* What needs to be done
Nothing should be left out. Give all the data again exactly as written.

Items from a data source

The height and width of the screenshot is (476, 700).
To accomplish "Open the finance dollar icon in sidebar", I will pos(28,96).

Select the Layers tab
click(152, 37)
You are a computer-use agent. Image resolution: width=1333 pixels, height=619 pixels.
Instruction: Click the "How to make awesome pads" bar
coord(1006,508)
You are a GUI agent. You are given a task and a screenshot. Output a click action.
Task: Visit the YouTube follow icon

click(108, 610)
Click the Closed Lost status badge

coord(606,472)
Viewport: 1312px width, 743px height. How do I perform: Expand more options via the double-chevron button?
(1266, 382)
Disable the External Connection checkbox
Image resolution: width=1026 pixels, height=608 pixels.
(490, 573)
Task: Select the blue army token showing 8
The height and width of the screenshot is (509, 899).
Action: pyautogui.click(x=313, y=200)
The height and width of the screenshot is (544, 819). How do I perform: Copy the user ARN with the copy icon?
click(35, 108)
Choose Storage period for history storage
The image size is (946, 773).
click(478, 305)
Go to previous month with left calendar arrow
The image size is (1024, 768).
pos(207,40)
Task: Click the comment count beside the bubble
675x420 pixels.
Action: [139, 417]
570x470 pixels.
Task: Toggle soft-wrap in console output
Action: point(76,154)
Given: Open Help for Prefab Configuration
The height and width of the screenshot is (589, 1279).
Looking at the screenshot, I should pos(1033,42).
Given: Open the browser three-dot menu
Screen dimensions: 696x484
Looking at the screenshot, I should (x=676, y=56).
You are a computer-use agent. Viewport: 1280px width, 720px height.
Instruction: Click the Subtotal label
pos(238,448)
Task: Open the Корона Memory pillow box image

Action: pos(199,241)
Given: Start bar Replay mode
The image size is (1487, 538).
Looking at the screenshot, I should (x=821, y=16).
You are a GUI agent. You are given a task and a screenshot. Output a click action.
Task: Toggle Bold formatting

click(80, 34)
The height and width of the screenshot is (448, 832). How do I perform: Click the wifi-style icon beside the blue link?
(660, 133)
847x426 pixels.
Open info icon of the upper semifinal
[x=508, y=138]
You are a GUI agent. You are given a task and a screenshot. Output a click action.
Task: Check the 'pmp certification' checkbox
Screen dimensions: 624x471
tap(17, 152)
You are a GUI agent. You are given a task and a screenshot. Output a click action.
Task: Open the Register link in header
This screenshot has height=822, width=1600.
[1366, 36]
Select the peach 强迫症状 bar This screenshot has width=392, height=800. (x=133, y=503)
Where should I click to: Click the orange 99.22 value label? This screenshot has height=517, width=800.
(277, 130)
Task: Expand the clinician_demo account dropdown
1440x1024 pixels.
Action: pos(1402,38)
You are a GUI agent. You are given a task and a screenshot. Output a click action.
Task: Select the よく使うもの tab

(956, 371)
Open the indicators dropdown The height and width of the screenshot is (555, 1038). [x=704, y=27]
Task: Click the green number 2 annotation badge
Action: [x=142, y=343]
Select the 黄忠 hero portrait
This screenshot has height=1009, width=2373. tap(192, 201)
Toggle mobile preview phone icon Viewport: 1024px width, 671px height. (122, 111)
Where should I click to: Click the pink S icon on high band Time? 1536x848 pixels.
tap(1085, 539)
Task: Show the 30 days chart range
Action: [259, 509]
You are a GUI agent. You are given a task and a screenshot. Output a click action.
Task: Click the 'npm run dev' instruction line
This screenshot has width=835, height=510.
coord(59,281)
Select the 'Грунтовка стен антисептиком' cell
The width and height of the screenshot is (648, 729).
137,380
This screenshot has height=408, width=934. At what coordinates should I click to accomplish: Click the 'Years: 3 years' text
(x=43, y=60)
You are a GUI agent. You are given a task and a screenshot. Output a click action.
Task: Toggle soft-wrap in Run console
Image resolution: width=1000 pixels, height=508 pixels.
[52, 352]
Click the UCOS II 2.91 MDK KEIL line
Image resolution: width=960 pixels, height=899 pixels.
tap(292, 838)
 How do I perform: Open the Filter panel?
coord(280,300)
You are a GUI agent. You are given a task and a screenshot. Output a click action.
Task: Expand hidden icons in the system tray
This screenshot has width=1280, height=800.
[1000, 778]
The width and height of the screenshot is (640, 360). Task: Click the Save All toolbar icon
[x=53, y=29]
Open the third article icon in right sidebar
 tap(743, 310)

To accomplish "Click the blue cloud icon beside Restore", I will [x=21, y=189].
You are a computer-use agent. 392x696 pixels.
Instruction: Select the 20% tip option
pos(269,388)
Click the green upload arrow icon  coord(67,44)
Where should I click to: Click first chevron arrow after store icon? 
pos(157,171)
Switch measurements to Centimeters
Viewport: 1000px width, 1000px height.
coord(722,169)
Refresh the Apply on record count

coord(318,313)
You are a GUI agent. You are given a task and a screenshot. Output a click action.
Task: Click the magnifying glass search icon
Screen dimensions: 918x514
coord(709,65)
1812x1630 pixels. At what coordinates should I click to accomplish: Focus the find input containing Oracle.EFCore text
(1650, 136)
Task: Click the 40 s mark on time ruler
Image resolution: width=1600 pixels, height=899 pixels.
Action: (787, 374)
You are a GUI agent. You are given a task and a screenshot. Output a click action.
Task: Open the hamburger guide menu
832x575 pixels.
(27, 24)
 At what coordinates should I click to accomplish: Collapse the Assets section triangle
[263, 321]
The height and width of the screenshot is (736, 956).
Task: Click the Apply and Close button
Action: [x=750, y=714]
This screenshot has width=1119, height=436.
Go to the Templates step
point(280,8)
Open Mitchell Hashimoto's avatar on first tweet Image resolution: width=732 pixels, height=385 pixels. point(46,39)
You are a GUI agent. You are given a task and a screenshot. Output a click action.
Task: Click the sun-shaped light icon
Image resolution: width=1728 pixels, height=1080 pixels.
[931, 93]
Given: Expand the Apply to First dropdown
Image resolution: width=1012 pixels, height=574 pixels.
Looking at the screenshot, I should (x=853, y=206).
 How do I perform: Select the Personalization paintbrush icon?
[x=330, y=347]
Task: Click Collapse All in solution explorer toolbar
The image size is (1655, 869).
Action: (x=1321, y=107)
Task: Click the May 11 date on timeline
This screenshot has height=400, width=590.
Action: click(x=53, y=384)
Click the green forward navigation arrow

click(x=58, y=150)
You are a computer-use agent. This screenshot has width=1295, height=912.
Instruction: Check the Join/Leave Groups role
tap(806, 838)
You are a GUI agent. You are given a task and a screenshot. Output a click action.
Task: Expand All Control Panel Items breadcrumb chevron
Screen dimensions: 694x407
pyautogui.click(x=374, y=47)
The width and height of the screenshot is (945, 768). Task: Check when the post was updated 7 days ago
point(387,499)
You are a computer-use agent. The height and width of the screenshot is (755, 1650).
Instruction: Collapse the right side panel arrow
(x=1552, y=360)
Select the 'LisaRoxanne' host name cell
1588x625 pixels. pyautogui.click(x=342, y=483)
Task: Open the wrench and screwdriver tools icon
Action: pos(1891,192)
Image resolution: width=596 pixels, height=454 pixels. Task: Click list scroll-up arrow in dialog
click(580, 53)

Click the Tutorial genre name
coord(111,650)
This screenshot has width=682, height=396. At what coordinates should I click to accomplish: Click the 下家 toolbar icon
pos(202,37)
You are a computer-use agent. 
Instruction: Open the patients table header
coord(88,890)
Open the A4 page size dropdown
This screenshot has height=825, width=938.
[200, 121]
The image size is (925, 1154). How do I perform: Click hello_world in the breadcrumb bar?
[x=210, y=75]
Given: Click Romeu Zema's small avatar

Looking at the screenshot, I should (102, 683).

* Your response
The height and width of the screenshot is (476, 700).
To accomplish "Open the finance dollar icon in sidebar", I will pos(28,96).

Select the Layers tab
click(152, 37)
You are a computer-use agent. Image resolution: width=1333 pixels, height=619 pixels.
Instruction: Click the "How to make awesome pads" bar
coord(1006,508)
You are a GUI agent. You are given a task and a screenshot. Output a click action.
Task: Visit the YouTube follow icon

click(108, 610)
Click the Closed Lost status badge

coord(606,472)
Viewport: 1312px width, 743px height. How do I perform: Expand more options via the double-chevron button?
(1266, 382)
Disable the External Connection checkbox
Image resolution: width=1026 pixels, height=608 pixels.
(490, 573)
Task: Select the blue army token showing 8
The height and width of the screenshot is (509, 899).
Action: pyautogui.click(x=313, y=200)
The height and width of the screenshot is (544, 819). How do I perform: Copy the user ARN with the copy icon?
click(35, 108)
Choose Storage period for history storage
The image size is (946, 773).
click(478, 305)
Go to previous month with left calendar arrow
The image size is (1024, 768).
pos(207,40)
Task: Click the comment count beside the bubble
675x420 pixels.
Action: [139, 417]
570x470 pixels.
Task: Toggle soft-wrap in console output
Action: point(76,154)
Given: Open Help for Prefab Configuration
The height and width of the screenshot is (589, 1279).
Looking at the screenshot, I should pos(1033,42).
Given: Open the browser three-dot menu
Screen dimensions: 696x484
Looking at the screenshot, I should (x=676, y=56).
You are a computer-use agent. Viewport: 1280px width, 720px height.
Instruction: Click the Subtotal label
pos(238,448)
Task: Open the Корона Memory pillow box image

Action: pos(199,241)
Given: Start bar Replay mode
The image size is (1487, 538).
Looking at the screenshot, I should (x=821, y=16).
You are a GUI agent. You are given a task and a screenshot. Output a click action.
Task: Toggle Bold formatting

click(80, 34)
The height and width of the screenshot is (448, 832). How do I perform: Click the wifi-style icon beside the blue link?
(660, 133)
847x426 pixels.
Open info icon of the upper semifinal
[x=508, y=138]
You are a GUI agent. You are given a task and a screenshot. Output a click action.
Task: Check the 'pmp certification' checkbox
Screen dimensions: 624x471
tap(17, 152)
You are a GUI agent. You are given a task and a screenshot. Output a click action.
Task: Open the Register link in header
This screenshot has height=822, width=1600.
[1366, 36]
Select the peach 强迫症状 bar This screenshot has width=392, height=800. (x=133, y=503)
Where should I click to: Click the orange 99.22 value label? This screenshot has height=517, width=800.
(277, 130)
Task: Expand the clinician_demo account dropdown
1440x1024 pixels.
Action: pos(1402,38)
You are a GUI agent. You are given a task and a screenshot. Output a click action.
Task: Select the よく使うもの tab

(956, 371)
Open the indicators dropdown The height and width of the screenshot is (555, 1038). [x=704, y=27]
Task: Click the green number 2 annotation badge
Action: [x=142, y=343]
Select the 黄忠 hero portrait
This screenshot has height=1009, width=2373. tap(192, 201)
Toggle mobile preview phone icon Viewport: 1024px width, 671px height. (122, 111)
Where should I click to: Click the pink S icon on high band Time? 1536x848 pixels.
tap(1085, 539)
Task: Show the 30 days chart range
Action: [259, 509]
You are a GUI agent. You are given a task and a screenshot. Output a click action.
Task: Click the 'npm run dev' instruction line
This screenshot has width=835, height=510.
coord(59,281)
Select the 'Грунтовка стен антисептиком' cell
The width and height of the screenshot is (648, 729).
137,380
This screenshot has height=408, width=934. At what coordinates should I click to accomplish: Click the 'Years: 3 years' text
(x=43, y=60)
You are a GUI agent. You are given a task and a screenshot. Output a click action.
Task: Toggle soft-wrap in Run console
Image resolution: width=1000 pixels, height=508 pixels.
[52, 352]
Click the UCOS II 2.91 MDK KEIL line
Image resolution: width=960 pixels, height=899 pixels.
tap(292, 838)
 How do I perform: Open the Filter panel?
coord(280,300)
You are a GUI agent. You are given a task and a screenshot. Output a click action.
Task: Expand hidden icons in the system tray
This screenshot has width=1280, height=800.
[1000, 778]
The width and height of the screenshot is (640, 360). Task: Click the Save All toolbar icon
[x=53, y=29]
Open the third article icon in right sidebar
 tap(743, 310)

To accomplish "Click the blue cloud icon beside Restore", I will [x=21, y=189].
You are a computer-use agent. 392x696 pixels.
Instruction: Select the 20% tip option
pos(269,388)
Click the green upload arrow icon  coord(67,44)
Where should I click to: Click first chevron arrow after store icon? 
pos(157,171)
Switch measurements to Centimeters
Viewport: 1000px width, 1000px height.
coord(722,169)
Refresh the Apply on record count

coord(318,313)
You are a GUI agent. You are given a task and a screenshot. Output a click action.
Task: Click the magnifying glass search icon
Screen dimensions: 918x514
coord(709,65)
1812x1630 pixels. At what coordinates should I click to accomplish: Focus the find input containing Oracle.EFCore text
(1650, 136)
Task: Click the 40 s mark on time ruler
Image resolution: width=1600 pixels, height=899 pixels.
Action: (787, 374)
You are a GUI agent. You are given a task and a screenshot. Output a click action.
Task: Open the hamburger guide menu
832x575 pixels.
(27, 24)
 At what coordinates should I click to accomplish: Collapse the Assets section triangle
[263, 321]
The height and width of the screenshot is (736, 956).
Task: Click the Apply and Close button
Action: [x=750, y=714]
This screenshot has width=1119, height=436.
Go to the Templates step
point(280,8)
Open Mitchell Hashimoto's avatar on first tweet Image resolution: width=732 pixels, height=385 pixels. point(46,39)
You are a GUI agent. You are given a task and a screenshot. Output a click action.
Task: Click the sun-shaped light icon
Image resolution: width=1728 pixels, height=1080 pixels.
[931, 93]
Given: Expand the Apply to First dropdown
Image resolution: width=1012 pixels, height=574 pixels.
Looking at the screenshot, I should (x=853, y=206).
 How do I perform: Select the Personalization paintbrush icon?
[x=330, y=347]
Task: Click Collapse All in solution explorer toolbar
The image size is (1655, 869).
Action: (x=1321, y=107)
Task: Click the May 11 date on timeline
This screenshot has height=400, width=590.
Action: click(x=53, y=384)
Click the green forward navigation arrow

click(x=58, y=150)
You are a computer-use agent. This screenshot has width=1295, height=912.
Instruction: Check the Join/Leave Groups role
tap(806, 838)
You are a GUI agent. You are given a task and a screenshot. Output a click action.
Task: Expand All Control Panel Items breadcrumb chevron
Screen dimensions: 694x407
pyautogui.click(x=374, y=47)
The width and height of the screenshot is (945, 768). Task: Check when the post was updated 7 days ago
point(387,499)
You are a computer-use agent. The height and width of the screenshot is (755, 1650).
Instruction: Collapse the right side panel arrow
(x=1552, y=360)
Select the 'LisaRoxanne' host name cell
1588x625 pixels. pyautogui.click(x=342, y=483)
Task: Open the wrench and screwdriver tools icon
Action: pos(1891,192)
Image resolution: width=596 pixels, height=454 pixels. Task: Click list scroll-up arrow in dialog
click(580, 53)

Click the Tutorial genre name
coord(111,650)
This screenshot has width=682, height=396. At what coordinates should I click to accomplish: Click the 下家 toolbar icon
pos(202,37)
You are a computer-use agent. 
Instruction: Open the patients table header
coord(88,890)
Open the A4 page size dropdown
This screenshot has height=825, width=938.
[200, 121]
The image size is (925, 1154). How do I perform: Click hello_world in the breadcrumb bar?
[x=210, y=75]
Given: Click Romeu Zema's small avatar

Looking at the screenshot, I should (102, 683).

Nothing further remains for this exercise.